# UPDATE3 Otah waived



## Diable (Apr 26, 2005)

LINK
I don't care at all for this move. I wanted to see Otah healthy and opening up holes for DeAngelo and Steward. I guess we have to hope he stays healthy now so that we get a decent pick from him. If he is healthy and this doesn't turn out to be a very high pick I am going to be really pissed.




> The New York Jets announced Monday that they acquired offensive tackle Jeff Otah from the Carolina Panthers in exchange for an undisclosed conditional draft pick.
> A 2008 first-round draft pick out of Pittsburgh, 6-foot-6, 340-pound Otah started 25 games over his first two seasons before suffering a left knee injury that kept him out for the entire 2010 season. Otah started four games in 2011 before his knee once again landed him on injured reserve.


 



> Otah's knee became an issue again this offseason when he was sent for an MRI during organized team activities.

[Exercise requirements]
A - Echo the stretch of the Otah thread from "## Diable (Apr" through "on injured reserve." word for word.
B - According to the Otah thread, why does the poster say Carolina must now hope Otah stays healthy? Answer in one to three sentences.
C - Render this sentence from the Otah thread in Spanish: "Otah's knee became an issue again this offseason when he was sent for an MRI during organized team activities."
The listing that follows was drawn from a separate source, unrelated to the Otah thread.

Item coordinate data listing:
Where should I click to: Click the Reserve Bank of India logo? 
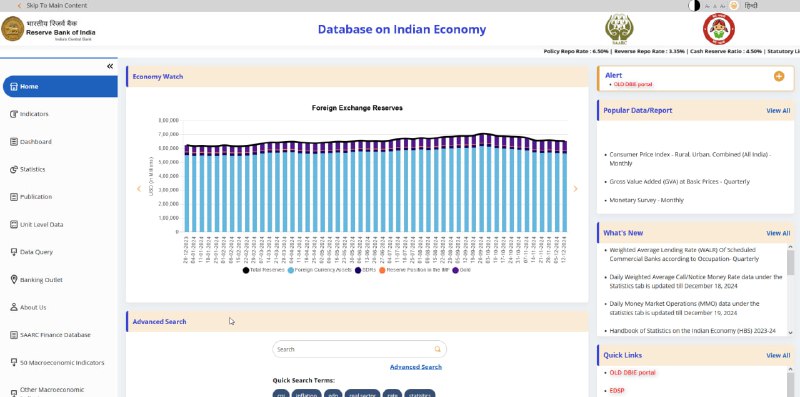pos(13,29)
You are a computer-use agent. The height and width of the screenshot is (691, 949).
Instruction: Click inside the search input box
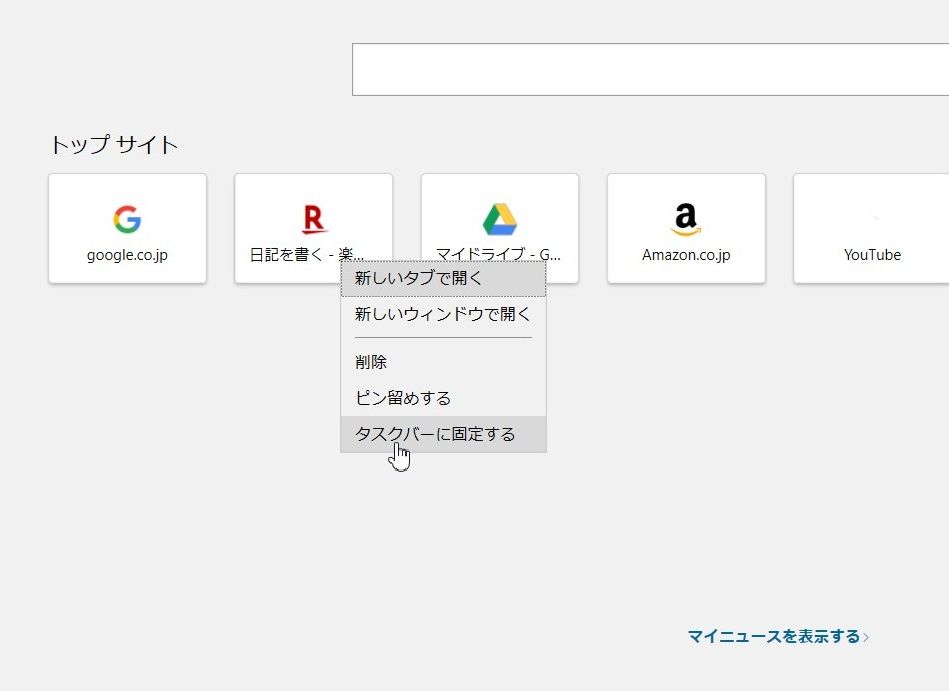pyautogui.click(x=650, y=68)
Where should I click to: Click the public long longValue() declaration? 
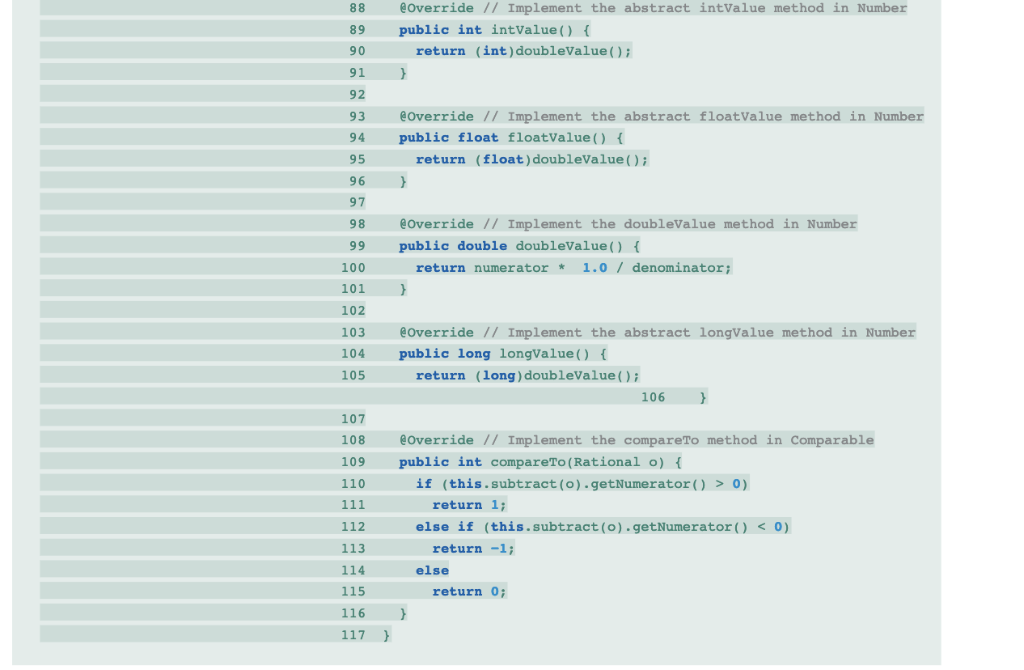(x=503, y=354)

[Responses to the exercise]
A -
## Diable (Apr 26, 2005)

LINK
I don't care at all for this move. I wanted to see Otah healthy and opening up holes for DeAngelo and Steward. I guess we have to hope he stays healthy now so that we get a decent pick from him. If he is healthy and this doesn't turn out to be a very high pick I am going to be really pissed.




> The New York Jets announced Monday that they acquired offensive tackle Jeff Otah from the Carolina Panthers in exchange for an undisclosed conditional draft pick.
> A 2008 first-round draft pick out of Pittsburgh, 6-foot-6, 340-pound Otah started 25 games over his first two seasons before suffering a left knee injury that kept him out for the entire 2010 season. Otah started four games in 2011 before his knee once again landed him on injured reserve.

B - The poster says Carolina must hope Otah stays healthy so that the team gets a decent pick from him. The trade brings back only a conditional draft pick.

C - La rodilla de Otah volvió a ser un problema esta pretemporada cuando lo enviaron a hacerse una resonancia magnética durante las actividades organizadas del equipo.